ACTION ITEM:
Reproduce the passage on evaluating interactive IR systems between "Traditional evaluation measures" and "to be re-examined.", inclusive, swapping "starting points" for "entry points".

(SELECTED PASSAGE begins)

Themes
A balanced approach (system vs. user)
Evaluation of new types of interactive IR systems has to cope with
several methodological problems. The combination of factors or models of
retrieval, user, task, interaction, and interfaces in an integrated system
complicates the evaluation of these systems, since they are interdependent and
cannot easily be isolated or controlled for evaluation. We assume that the
design principles and methods that are used to test more traditional IR systems
cannot be adopted directly for our purposes. Evaluation criteria and measures
have rather to be redefined, if possible, or newly developed combining
quantitative and qualitative evaluation criteria in a multi-dimensional
evaluation. This can only be done with regard to the specific type of system
and the conceptual approaches in question. Thus, the methodological
considerations themselves must become one important part of the evaluation
phase. The evaluation design decisively depends on the main evaluation goal.
e.g., seeking evidence about how the major factors of a system interact with
each other and influence the user's conception of the system and his
performance and satisfaction as opposed to a comparative evaluation of the
performance of different retrieval engines, or interfaces.
* How does the system support the user in formulating a query? (For instance, is the retrieval interface easy to comprehend and are there facilities for inspecting the scope and the vocabulary of a collection?)
* Are the retrieval results presented in such a way that the user can easily judge the relevance of the information units to his/her information need?
* Is the user supported in using the advanced facilities (e.g. relevance feedback) offered by the system?
* How well can the IR system be integrated into the working environment of the user?
Traditional evaluation measures do not address these questions, since they only consider the query and the results achieved However, a system that offers appropriate answers to the above questions but shows poorer precision values might overall be more useful than a system with more efficient retrieval and indexing techniques offering only little support to the user.
Recall and precision measures loose some of their importance in advanced IR systems that provide links between information units and which offer navigation and browsing facilities. In such systems a query might just serve to find some suitable starting points for exploring the information space in search for useful information. Moreover, the link between traditional measures of effectiveness and optimal retrieval is not clear in these contexts and will have to be re-examined.
Interaction affects dynamic evaluation
The classical model of IR system evaluation, initiated by the Cranfield
experiments and currently manifest in the TREC programme, demonstrates very
clearly its origins in the era of batch retrieval systems. The system is seen
as taking well-defined input (a query or topic) and producing well-defined
output (a list of documents). However, with modern interactive systems, that
input-output model is clearly becoming more and more inadequate as a
representation of the IR situation. A dominant problem in current IR research
is the question of what model or models we need instead. One possible source of
ideas and methods is work elsewhere (outside IR) on evaluating the HCI
characteristics of systems. However, this work suffers from two limitations,
at least as regards its applicability to IR.

(SELECTED PASSAGE ends)
(DATA SECTION begins)

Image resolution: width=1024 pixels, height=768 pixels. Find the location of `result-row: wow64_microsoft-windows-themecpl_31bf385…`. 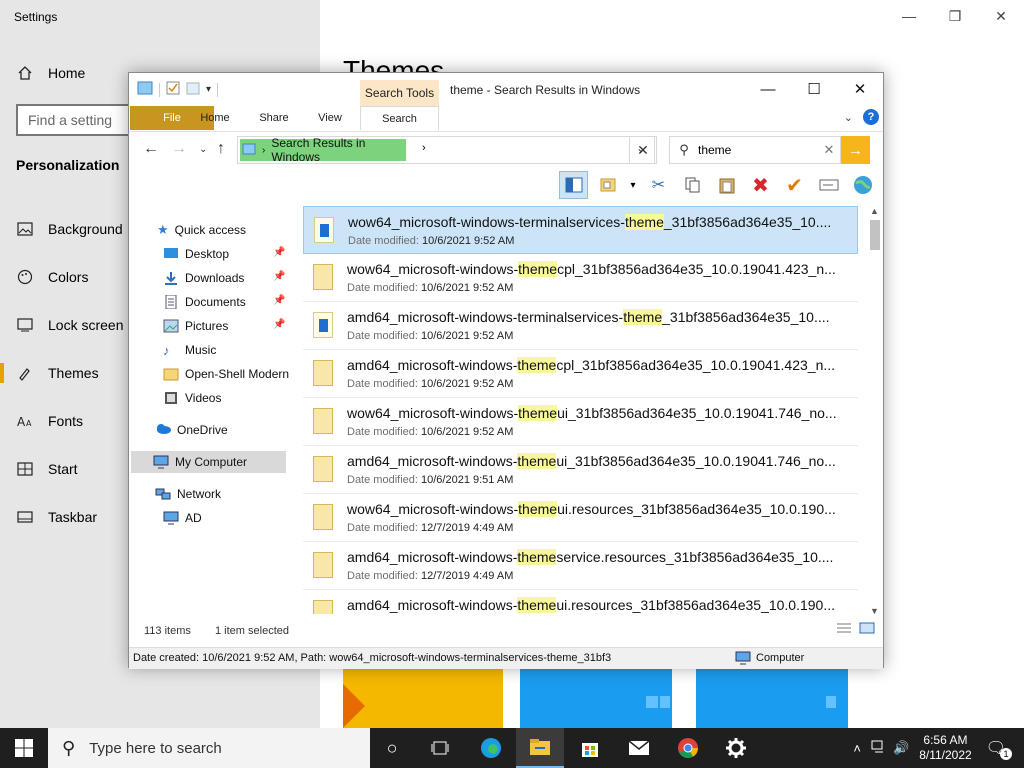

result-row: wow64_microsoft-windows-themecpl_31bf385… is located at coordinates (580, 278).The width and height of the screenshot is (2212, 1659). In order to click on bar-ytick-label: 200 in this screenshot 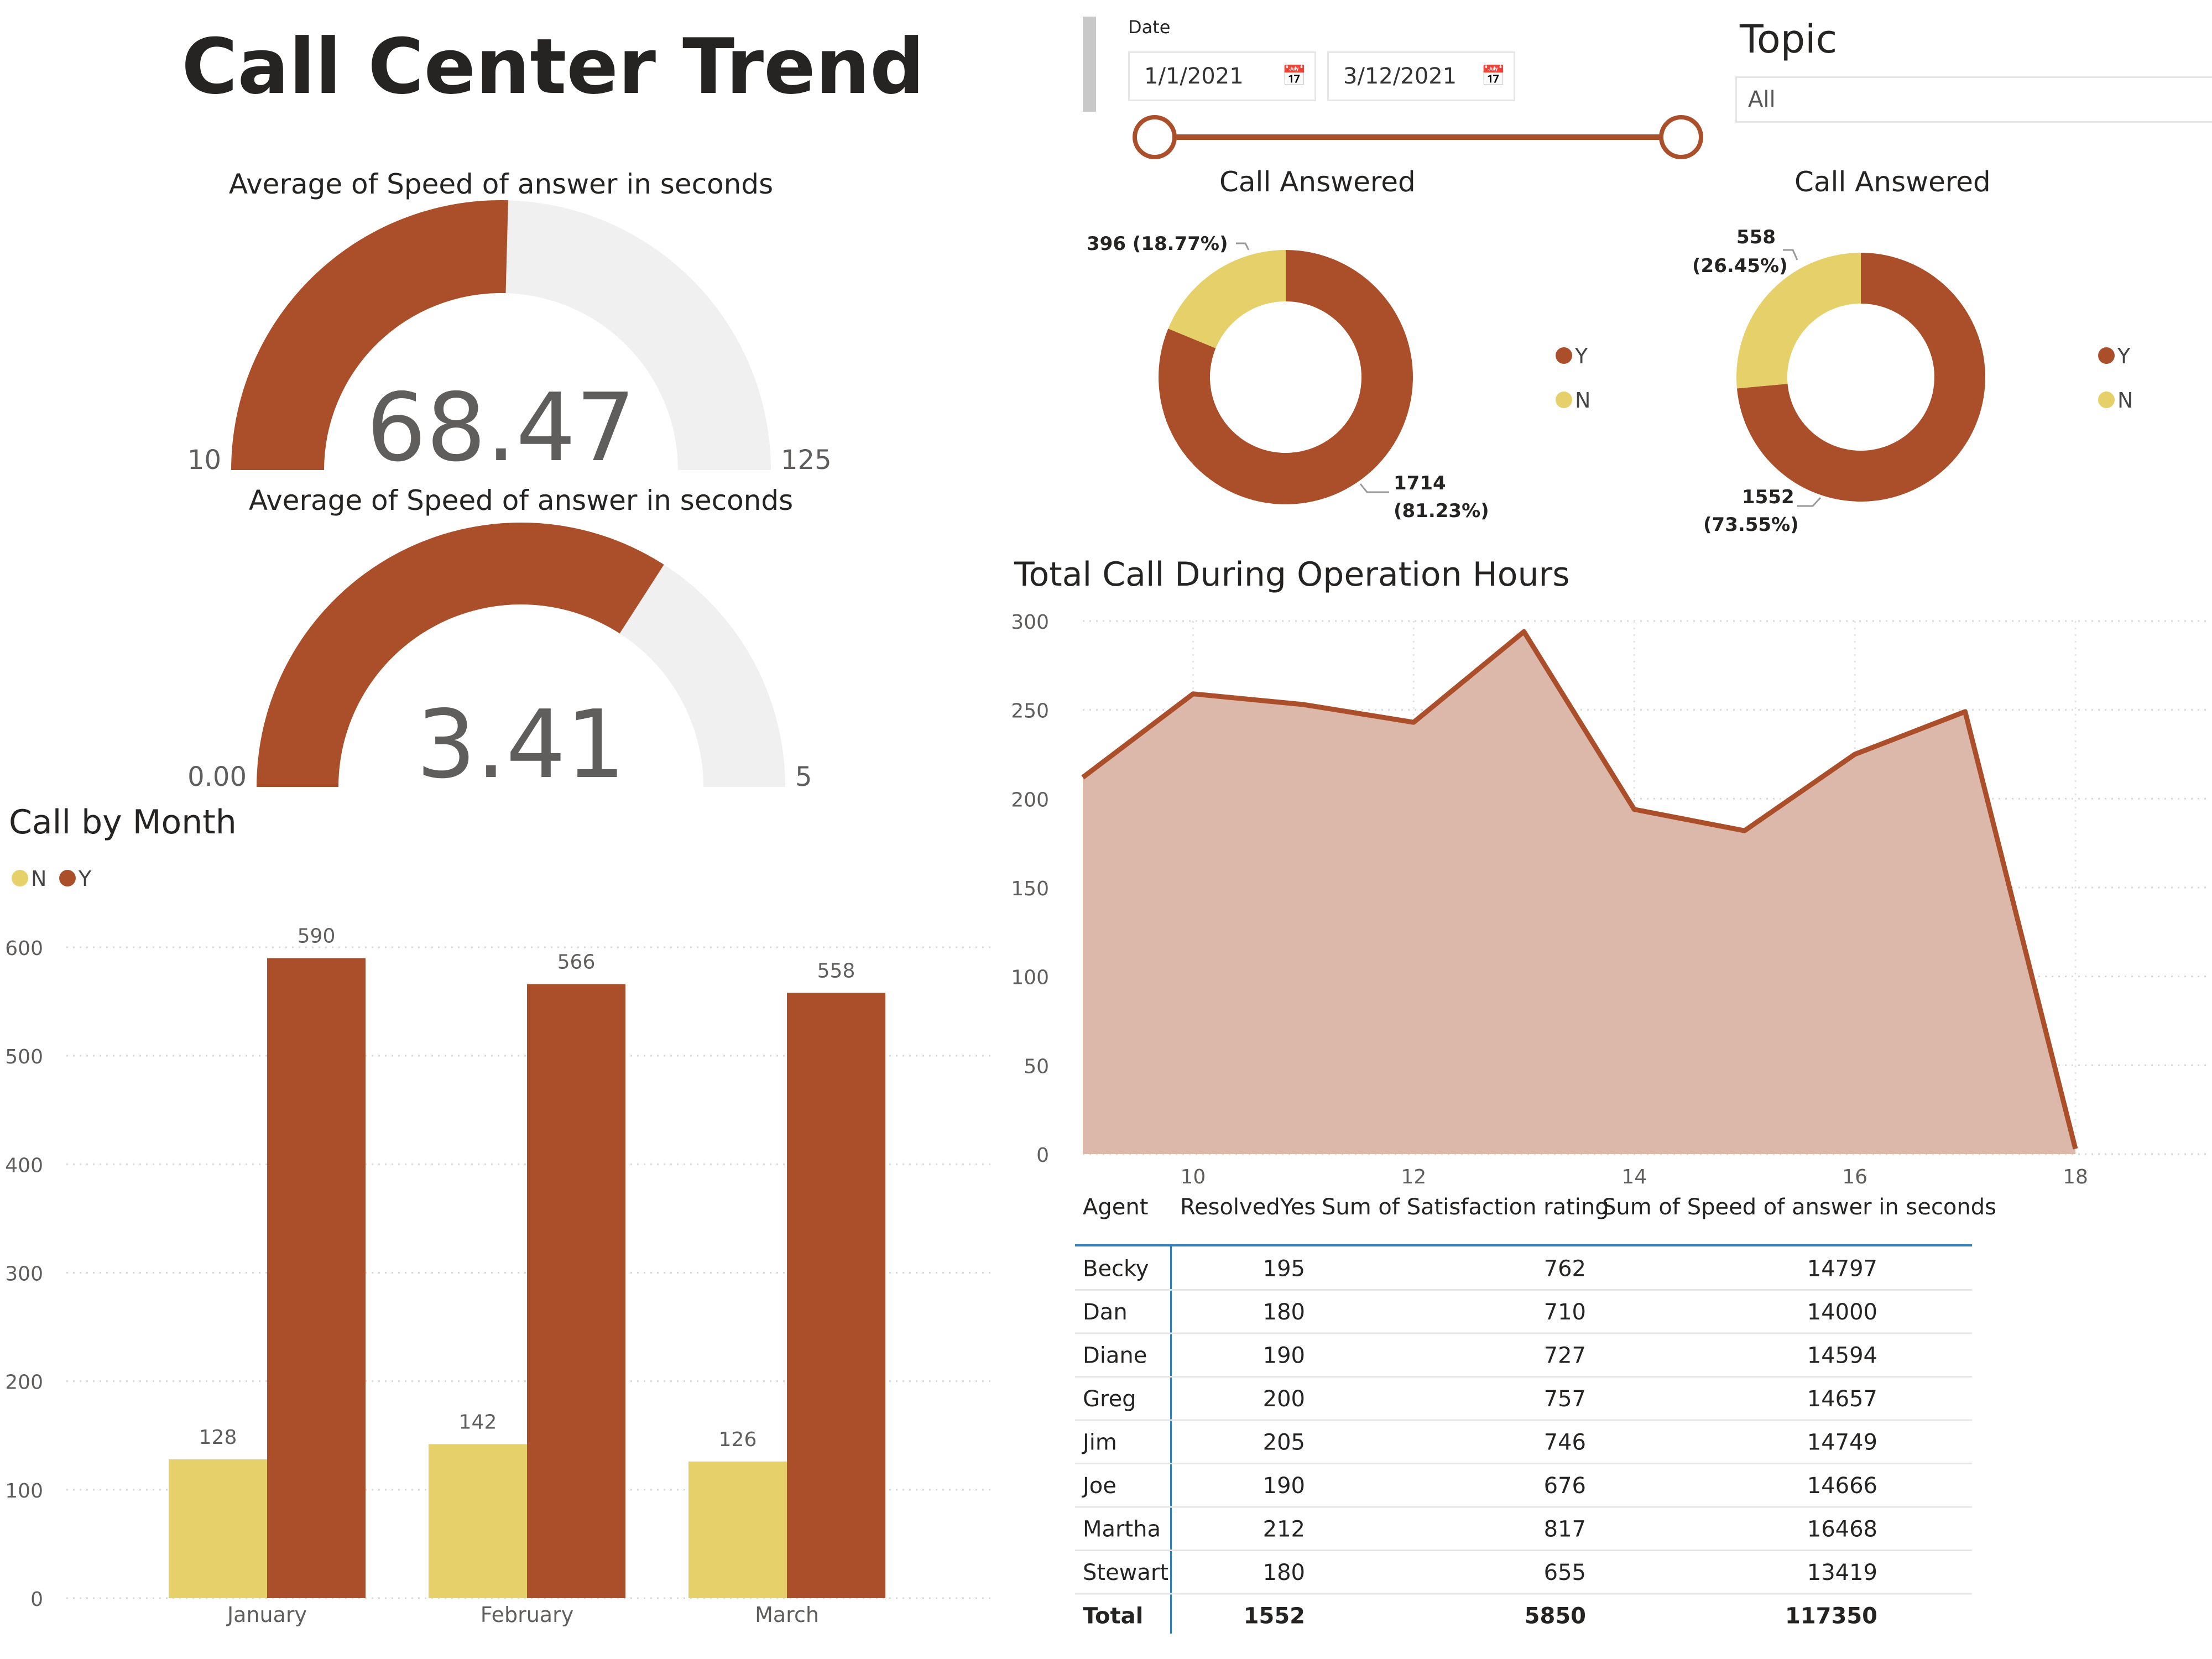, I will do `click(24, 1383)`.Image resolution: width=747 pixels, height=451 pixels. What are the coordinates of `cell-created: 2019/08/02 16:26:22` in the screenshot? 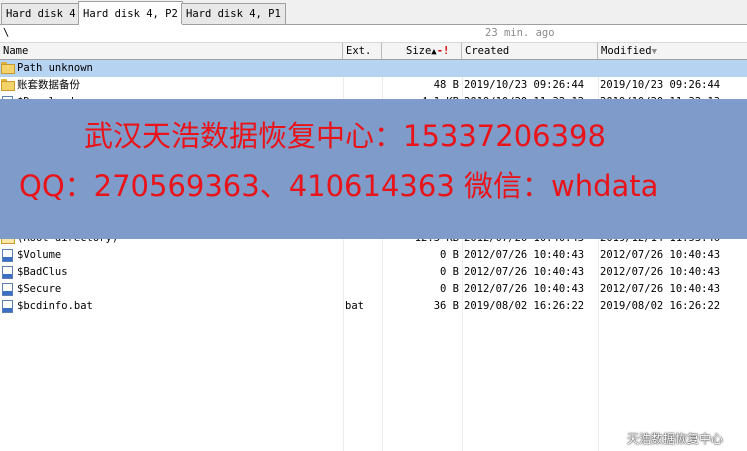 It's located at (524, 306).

(DATA SECTION ends)

SOLUTION FOR THIS TASK:
Traditional evaluation measures do not address these questions, since they only consider the query and the results achieved However, a system that offers appropriate answers to the above questions but shows poorer precision values might overall be more useful than a system with more efficient retrieval and indexing techniques offering only little support to the user.
Recall and precision measures loose some of their importance in advanced IR systems that provide links between information units and which offer navigation and browsing facilities. In such systems a query might just serve to find some suitable entry points for exploring the information space in search for useful information. Moreover, the link between traditional measures of effectiveness and optimal retrieval is not clear in these contexts and will have to be re-examined.